[Stored records]
[Start of Attachment]

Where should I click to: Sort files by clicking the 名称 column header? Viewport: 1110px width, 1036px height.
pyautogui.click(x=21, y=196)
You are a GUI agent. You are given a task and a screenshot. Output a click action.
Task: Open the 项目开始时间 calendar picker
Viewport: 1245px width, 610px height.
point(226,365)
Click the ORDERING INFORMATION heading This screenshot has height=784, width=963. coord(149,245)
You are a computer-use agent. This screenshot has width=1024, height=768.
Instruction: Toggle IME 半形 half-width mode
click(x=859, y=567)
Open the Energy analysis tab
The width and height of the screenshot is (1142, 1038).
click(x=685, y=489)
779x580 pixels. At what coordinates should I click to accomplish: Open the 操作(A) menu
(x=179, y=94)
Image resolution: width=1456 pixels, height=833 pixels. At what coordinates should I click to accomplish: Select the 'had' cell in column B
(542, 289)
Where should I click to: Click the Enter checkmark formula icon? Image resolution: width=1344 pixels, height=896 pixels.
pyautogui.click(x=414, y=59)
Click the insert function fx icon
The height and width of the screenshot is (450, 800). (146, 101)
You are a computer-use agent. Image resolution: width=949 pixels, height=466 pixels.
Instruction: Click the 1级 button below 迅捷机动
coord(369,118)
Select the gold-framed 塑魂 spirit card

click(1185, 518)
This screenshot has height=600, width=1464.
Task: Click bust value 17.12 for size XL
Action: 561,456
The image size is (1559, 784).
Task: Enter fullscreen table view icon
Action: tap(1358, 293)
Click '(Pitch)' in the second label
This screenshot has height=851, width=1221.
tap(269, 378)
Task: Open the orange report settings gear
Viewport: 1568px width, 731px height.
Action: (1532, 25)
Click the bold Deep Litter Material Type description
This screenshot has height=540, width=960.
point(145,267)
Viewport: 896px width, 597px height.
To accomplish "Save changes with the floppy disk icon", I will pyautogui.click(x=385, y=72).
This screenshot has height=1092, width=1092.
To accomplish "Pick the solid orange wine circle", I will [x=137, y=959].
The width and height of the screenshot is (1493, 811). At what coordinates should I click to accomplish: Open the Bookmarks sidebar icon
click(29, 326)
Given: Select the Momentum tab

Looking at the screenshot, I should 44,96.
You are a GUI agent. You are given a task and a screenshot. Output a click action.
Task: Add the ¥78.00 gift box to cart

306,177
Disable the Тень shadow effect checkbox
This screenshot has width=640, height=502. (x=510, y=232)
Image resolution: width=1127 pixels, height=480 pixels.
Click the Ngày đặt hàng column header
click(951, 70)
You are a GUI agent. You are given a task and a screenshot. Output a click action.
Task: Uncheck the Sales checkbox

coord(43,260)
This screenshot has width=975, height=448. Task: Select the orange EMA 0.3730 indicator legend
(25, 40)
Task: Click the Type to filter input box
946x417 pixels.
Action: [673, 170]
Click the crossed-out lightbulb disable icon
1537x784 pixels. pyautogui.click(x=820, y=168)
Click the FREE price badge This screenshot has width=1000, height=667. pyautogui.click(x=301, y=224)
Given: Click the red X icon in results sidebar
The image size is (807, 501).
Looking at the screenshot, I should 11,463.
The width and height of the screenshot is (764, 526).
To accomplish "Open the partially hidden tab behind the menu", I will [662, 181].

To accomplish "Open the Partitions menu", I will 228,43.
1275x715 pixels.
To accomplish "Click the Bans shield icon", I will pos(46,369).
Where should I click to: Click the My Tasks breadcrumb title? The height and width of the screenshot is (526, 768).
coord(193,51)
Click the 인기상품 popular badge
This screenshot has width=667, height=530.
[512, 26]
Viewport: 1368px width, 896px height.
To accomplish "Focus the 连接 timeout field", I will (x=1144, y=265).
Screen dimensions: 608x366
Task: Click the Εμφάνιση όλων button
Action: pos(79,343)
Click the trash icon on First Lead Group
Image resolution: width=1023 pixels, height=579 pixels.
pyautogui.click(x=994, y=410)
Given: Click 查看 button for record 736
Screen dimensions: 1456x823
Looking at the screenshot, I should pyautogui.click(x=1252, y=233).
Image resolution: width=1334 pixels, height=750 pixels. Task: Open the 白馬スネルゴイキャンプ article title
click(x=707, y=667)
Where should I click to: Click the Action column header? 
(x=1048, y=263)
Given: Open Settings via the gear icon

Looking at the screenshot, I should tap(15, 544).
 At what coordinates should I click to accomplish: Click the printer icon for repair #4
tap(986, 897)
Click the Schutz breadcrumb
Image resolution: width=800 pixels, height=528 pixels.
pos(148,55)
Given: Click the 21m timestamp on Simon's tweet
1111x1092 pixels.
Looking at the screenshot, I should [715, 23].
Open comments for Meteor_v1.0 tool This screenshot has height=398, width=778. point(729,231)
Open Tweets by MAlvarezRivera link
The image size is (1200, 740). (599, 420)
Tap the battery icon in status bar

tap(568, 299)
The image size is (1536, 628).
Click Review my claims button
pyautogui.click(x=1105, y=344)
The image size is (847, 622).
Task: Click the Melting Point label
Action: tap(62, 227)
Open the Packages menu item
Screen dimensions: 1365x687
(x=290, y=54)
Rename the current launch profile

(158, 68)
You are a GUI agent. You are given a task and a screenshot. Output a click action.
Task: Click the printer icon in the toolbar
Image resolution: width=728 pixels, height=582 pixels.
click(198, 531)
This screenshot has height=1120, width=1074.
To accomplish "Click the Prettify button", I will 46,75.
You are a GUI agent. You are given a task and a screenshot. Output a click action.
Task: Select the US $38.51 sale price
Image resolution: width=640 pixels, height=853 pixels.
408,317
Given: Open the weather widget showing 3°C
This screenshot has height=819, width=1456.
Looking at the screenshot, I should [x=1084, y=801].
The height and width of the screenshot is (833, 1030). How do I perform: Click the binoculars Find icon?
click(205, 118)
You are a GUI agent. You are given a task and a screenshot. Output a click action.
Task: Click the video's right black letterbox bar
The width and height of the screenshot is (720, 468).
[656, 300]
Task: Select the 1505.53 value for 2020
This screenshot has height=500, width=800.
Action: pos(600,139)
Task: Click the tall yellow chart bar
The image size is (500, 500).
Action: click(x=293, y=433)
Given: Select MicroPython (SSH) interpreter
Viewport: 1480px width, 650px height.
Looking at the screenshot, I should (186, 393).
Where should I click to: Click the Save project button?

[End of Attachment]

Exercise goal: The required answer is the complete data, repeated exactly.

Answer box:
Where should I click to: Sort files by clicking the 名称 column header? Viewport: 1110px width, 1036px height.
pyautogui.click(x=21, y=196)
You are a GUI agent. You are given a task and a screenshot. Output a click action.
Task: Open the 项目开始时间 calendar picker
Viewport: 1245px width, 610px height.
point(226,365)
Click the ORDERING INFORMATION heading This screenshot has height=784, width=963. coord(149,245)
You are a computer-use agent. This screenshot has width=1024, height=768.
Instruction: Toggle IME 半形 half-width mode
click(x=859, y=567)
Open the Energy analysis tab
The width and height of the screenshot is (1142, 1038).
click(x=685, y=489)
779x580 pixels. At what coordinates should I click to accomplish: Open the 操作(A) menu
(x=179, y=94)
Image resolution: width=1456 pixels, height=833 pixels. At what coordinates should I click to accomplish: Select the 'had' cell in column B
(542, 289)
Where should I click to: Click the Enter checkmark formula icon? Image resolution: width=1344 pixels, height=896 pixels.
pyautogui.click(x=414, y=59)
Click the insert function fx icon
The height and width of the screenshot is (450, 800). (146, 101)
You are a computer-use agent. Image resolution: width=949 pixels, height=466 pixels.
Instruction: Click the 1级 button below 迅捷机动
coord(369,118)
Select the gold-framed 塑魂 spirit card

click(1185, 518)
This screenshot has height=600, width=1464.
Task: Click bust value 17.12 for size XL
Action: 561,456
The image size is (1559, 784).
Task: Enter fullscreen table view icon
Action: tap(1358, 293)
Click '(Pitch)' in the second label
This screenshot has height=851, width=1221.
tap(269, 378)
Task: Open the orange report settings gear
Viewport: 1568px width, 731px height.
Action: (1532, 25)
Click the bold Deep Litter Material Type description
This screenshot has height=540, width=960.
point(145,267)
Viewport: 896px width, 597px height.
To accomplish "Save changes with the floppy disk icon", I will pyautogui.click(x=385, y=72).
This screenshot has height=1092, width=1092.
To accomplish "Pick the solid orange wine circle", I will [x=137, y=959].
The width and height of the screenshot is (1493, 811). At what coordinates should I click to accomplish: Open the Bookmarks sidebar icon
click(29, 326)
Given: Select the Momentum tab

Looking at the screenshot, I should 44,96.
You are a GUI agent. You are given a task and a screenshot. Output a click action.
Task: Add the ¥78.00 gift box to cart

306,177
Disable the Тень shadow effect checkbox
This screenshot has width=640, height=502. (x=510, y=232)
Image resolution: width=1127 pixels, height=480 pixels.
Click the Ngày đặt hàng column header
click(951, 70)
You are a GUI agent. You are given a task and a screenshot. Output a click action.
Task: Uncheck the Sales checkbox

coord(43,260)
This screenshot has width=975, height=448. Task: Select the orange EMA 0.3730 indicator legend
(25, 40)
Task: Click the Type to filter input box
946x417 pixels.
Action: [673, 170]
Click the crossed-out lightbulb disable icon
1537x784 pixels. pyautogui.click(x=820, y=168)
Click the FREE price badge This screenshot has width=1000, height=667. pyautogui.click(x=301, y=224)
Given: Click the red X icon in results sidebar
The image size is (807, 501).
Looking at the screenshot, I should 11,463.
The width and height of the screenshot is (764, 526).
To accomplish "Open the partially hidden tab behind the menu", I will [662, 181].

To accomplish "Open the Partitions menu", I will 228,43.
1275x715 pixels.
To accomplish "Click the Bans shield icon", I will pos(46,369).
Where should I click to: Click the My Tasks breadcrumb title? The height and width of the screenshot is (526, 768).
coord(193,51)
Click the 인기상품 popular badge
This screenshot has width=667, height=530.
[512, 26]
Viewport: 1368px width, 896px height.
To accomplish "Focus the 连接 timeout field", I will (x=1144, y=265).
Screen dimensions: 608x366
Task: Click the Εμφάνιση όλων button
Action: pos(79,343)
Click the trash icon on First Lead Group
Image resolution: width=1023 pixels, height=579 pixels.
pyautogui.click(x=994, y=410)
Given: Click 查看 button for record 736
Screen dimensions: 1456x823
Looking at the screenshot, I should pyautogui.click(x=1252, y=233).
Image resolution: width=1334 pixels, height=750 pixels. Task: Open the 白馬スネルゴイキャンプ article title
click(x=707, y=667)
Where should I click to: Click the Action column header? 
(x=1048, y=263)
Given: Open Settings via the gear icon

Looking at the screenshot, I should tap(15, 544).
 At what coordinates should I click to accomplish: Click the printer icon for repair #4
tap(986, 897)
Click the Schutz breadcrumb
Image resolution: width=800 pixels, height=528 pixels.
pos(148,55)
Given: Click the 21m timestamp on Simon's tweet
1111x1092 pixels.
Looking at the screenshot, I should [715, 23].
Open comments for Meteor_v1.0 tool This screenshot has height=398, width=778. point(729,231)
Open Tweets by MAlvarezRivera link
The image size is (1200, 740). (599, 420)
Tap the battery icon in status bar

tap(568, 299)
The image size is (1536, 628).
Click Review my claims button
pyautogui.click(x=1105, y=344)
The image size is (847, 622).
Task: Click the Melting Point label
Action: tap(62, 227)
Open the Packages menu item
Screen dimensions: 1365x687
(x=290, y=54)
Rename the current launch profile

(158, 68)
You are a GUI agent. You are given a task and a screenshot. Output a click action.
Task: Click the printer icon in the toolbar
Image resolution: width=728 pixels, height=582 pixels.
click(198, 531)
This screenshot has height=1120, width=1074.
To accomplish "Click the Prettify button", I will 46,75.
You are a GUI agent. You are given a task and a screenshot. Output a click action.
Task: Select the US $38.51 sale price
Image resolution: width=640 pixels, height=853 pixels.
408,317
Given: Open the weather widget showing 3°C
This screenshot has height=819, width=1456.
Looking at the screenshot, I should [x=1084, y=801].
The height and width of the screenshot is (833, 1030). How do I perform: Click the binoculars Find icon?
click(205, 118)
You are a GUI agent. You are given a task and a screenshot. Output a click action.
Task: Click the video's right black letterbox bar
The width and height of the screenshot is (720, 468).
[656, 300]
Task: Select the 1505.53 value for 2020
This screenshot has height=500, width=800.
Action: pos(600,139)
Task: Click the tall yellow chart bar
The image size is (500, 500).
Action: click(x=293, y=433)
Given: Select MicroPython (SSH) interpreter
Viewport: 1480px width, 650px height.
Looking at the screenshot, I should (186, 393).
Where should I click to: Click the Save project button?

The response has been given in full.